Look below for the line that has "Tick the H4 timeframe checkbox". Set down the lines from there through the line that has "Given: Click the Published timestamp 11:28 AM", exactly as written.

::: RECORDS :::

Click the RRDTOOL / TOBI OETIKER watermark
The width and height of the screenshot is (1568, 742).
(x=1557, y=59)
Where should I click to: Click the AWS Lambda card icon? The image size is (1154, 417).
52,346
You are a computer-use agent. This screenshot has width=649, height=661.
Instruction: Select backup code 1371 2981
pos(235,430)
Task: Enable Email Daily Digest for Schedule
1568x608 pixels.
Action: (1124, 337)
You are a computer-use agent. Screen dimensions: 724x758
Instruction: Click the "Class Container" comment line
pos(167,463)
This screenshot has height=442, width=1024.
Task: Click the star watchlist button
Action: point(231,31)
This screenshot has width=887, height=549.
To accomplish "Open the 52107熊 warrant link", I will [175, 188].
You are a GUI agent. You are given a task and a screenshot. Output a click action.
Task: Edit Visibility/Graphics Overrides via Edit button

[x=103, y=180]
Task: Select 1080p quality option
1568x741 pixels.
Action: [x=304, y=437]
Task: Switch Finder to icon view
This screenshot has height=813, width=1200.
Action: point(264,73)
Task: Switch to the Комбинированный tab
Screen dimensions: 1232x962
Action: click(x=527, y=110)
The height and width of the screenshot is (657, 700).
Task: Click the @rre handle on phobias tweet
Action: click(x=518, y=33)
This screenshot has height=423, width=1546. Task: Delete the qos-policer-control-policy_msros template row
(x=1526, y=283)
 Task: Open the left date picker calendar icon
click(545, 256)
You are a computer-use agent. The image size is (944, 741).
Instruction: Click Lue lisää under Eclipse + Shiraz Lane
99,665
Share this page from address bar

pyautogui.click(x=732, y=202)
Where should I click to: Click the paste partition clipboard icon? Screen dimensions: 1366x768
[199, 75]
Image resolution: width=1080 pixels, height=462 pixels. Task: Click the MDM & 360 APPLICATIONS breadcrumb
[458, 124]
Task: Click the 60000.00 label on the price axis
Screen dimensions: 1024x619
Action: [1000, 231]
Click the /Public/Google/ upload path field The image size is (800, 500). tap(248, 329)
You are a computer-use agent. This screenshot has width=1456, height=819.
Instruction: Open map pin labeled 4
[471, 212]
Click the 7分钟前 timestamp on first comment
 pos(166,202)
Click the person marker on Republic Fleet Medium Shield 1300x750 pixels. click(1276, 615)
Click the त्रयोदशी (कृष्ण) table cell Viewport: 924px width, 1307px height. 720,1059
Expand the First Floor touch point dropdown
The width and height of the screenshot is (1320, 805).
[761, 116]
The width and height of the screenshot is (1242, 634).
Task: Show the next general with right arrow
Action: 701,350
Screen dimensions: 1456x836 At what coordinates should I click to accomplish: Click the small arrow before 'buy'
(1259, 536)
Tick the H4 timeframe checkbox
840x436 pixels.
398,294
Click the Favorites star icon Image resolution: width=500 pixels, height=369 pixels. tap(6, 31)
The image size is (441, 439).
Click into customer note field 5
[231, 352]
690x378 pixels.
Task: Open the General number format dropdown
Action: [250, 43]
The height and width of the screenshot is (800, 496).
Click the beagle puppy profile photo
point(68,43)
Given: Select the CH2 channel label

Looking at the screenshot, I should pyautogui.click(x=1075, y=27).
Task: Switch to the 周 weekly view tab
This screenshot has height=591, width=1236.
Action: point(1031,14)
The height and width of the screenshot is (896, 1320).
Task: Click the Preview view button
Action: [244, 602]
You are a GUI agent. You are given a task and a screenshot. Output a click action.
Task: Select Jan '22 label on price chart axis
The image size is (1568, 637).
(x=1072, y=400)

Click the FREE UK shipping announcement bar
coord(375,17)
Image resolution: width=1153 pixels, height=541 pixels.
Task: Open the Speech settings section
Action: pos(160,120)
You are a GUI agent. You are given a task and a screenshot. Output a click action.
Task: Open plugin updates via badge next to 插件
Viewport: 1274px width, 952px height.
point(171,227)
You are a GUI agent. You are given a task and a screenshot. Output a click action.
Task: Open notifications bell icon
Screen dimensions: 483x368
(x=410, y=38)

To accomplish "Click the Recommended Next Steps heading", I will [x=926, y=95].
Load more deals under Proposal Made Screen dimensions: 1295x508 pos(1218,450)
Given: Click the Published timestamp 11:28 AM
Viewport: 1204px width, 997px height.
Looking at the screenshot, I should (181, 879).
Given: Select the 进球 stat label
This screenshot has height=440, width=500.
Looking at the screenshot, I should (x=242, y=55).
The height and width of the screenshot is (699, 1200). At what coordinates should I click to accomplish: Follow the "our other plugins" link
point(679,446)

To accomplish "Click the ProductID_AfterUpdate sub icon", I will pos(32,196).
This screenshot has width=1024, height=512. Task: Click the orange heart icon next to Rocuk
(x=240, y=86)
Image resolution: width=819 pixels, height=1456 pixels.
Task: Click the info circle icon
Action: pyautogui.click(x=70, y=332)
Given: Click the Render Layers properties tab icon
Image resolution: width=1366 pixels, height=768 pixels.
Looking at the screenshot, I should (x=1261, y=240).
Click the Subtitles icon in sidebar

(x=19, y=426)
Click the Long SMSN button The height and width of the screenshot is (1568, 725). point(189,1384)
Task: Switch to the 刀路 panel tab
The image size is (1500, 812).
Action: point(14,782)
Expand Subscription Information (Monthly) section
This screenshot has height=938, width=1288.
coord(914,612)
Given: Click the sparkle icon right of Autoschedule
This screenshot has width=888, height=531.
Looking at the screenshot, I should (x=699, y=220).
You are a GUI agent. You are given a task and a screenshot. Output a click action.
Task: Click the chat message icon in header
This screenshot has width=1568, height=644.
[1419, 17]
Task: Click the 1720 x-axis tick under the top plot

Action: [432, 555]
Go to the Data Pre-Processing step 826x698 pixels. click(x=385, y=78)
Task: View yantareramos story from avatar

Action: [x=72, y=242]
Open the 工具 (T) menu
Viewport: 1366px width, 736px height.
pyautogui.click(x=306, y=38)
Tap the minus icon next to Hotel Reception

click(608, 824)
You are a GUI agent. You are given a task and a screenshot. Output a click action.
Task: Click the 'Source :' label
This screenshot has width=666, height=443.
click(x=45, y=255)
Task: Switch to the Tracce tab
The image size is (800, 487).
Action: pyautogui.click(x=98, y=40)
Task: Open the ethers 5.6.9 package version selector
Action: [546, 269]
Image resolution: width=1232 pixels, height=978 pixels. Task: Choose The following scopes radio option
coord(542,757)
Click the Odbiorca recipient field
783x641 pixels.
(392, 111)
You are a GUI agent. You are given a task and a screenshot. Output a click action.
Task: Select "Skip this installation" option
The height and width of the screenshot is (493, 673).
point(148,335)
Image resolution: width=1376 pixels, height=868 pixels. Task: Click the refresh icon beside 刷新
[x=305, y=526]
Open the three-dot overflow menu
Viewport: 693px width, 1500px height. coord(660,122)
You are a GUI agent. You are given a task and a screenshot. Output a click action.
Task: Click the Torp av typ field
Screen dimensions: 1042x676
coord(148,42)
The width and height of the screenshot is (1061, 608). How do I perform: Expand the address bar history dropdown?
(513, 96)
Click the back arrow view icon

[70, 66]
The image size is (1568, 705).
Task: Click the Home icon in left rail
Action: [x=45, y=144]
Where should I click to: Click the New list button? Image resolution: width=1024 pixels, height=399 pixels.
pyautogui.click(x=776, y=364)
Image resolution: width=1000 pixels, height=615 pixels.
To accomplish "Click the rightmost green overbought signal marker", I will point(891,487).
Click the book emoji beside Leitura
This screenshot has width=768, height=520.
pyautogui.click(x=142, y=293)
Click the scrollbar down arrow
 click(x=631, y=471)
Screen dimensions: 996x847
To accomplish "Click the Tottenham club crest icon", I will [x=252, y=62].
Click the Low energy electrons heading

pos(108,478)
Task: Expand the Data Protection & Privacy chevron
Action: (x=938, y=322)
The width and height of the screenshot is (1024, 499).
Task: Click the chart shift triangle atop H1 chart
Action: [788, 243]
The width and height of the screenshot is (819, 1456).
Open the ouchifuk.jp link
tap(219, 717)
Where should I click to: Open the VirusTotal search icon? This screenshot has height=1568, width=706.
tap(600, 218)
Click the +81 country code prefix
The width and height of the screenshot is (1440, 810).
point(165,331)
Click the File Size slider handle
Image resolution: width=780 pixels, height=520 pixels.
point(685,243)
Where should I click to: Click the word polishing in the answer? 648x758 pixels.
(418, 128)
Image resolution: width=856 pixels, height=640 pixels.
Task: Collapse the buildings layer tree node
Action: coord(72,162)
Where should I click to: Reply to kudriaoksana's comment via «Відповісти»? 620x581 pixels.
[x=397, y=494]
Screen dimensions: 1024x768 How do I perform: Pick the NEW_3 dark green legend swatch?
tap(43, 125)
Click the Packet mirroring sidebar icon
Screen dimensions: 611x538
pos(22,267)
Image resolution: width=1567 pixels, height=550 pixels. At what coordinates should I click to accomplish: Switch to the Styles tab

:::

RESULT:
Tick the H4 timeframe checkbox
840x436 pixels.
398,294
Click the Favorites star icon Image resolution: width=500 pixels, height=369 pixels. tap(6, 31)
The image size is (441, 439).
Click into customer note field 5
[231, 352]
690x378 pixels.
Task: Open the General number format dropdown
Action: [250, 43]
The height and width of the screenshot is (800, 496).
Click the beagle puppy profile photo
point(68,43)
Given: Select the CH2 channel label

Looking at the screenshot, I should pyautogui.click(x=1075, y=27).
Task: Switch to the 周 weekly view tab
This screenshot has height=591, width=1236.
Action: point(1031,14)
The height and width of the screenshot is (896, 1320).
Task: Click the Preview view button
Action: [244, 602]
You are a GUI agent. You are given a task and a screenshot. Output a click action.
Task: Select Jan '22 label on price chart axis
The image size is (1568, 637).
(x=1072, y=400)

Click the FREE UK shipping announcement bar
coord(375,17)
Image resolution: width=1153 pixels, height=541 pixels.
Task: Open the Speech settings section
Action: pos(160,120)
You are a GUI agent. You are given a task and a screenshot. Output a click action.
Task: Open plugin updates via badge next to 插件
Viewport: 1274px width, 952px height.
point(171,227)
You are a GUI agent. You are given a task and a screenshot. Output a click action.
Task: Open notifications bell icon
Screen dimensions: 483x368
(x=410, y=38)

To accomplish "Click the Recommended Next Steps heading", I will [x=926, y=95].
Load more deals under Proposal Made Screen dimensions: 1295x508 pos(1218,450)
Given: Click the Published timestamp 11:28 AM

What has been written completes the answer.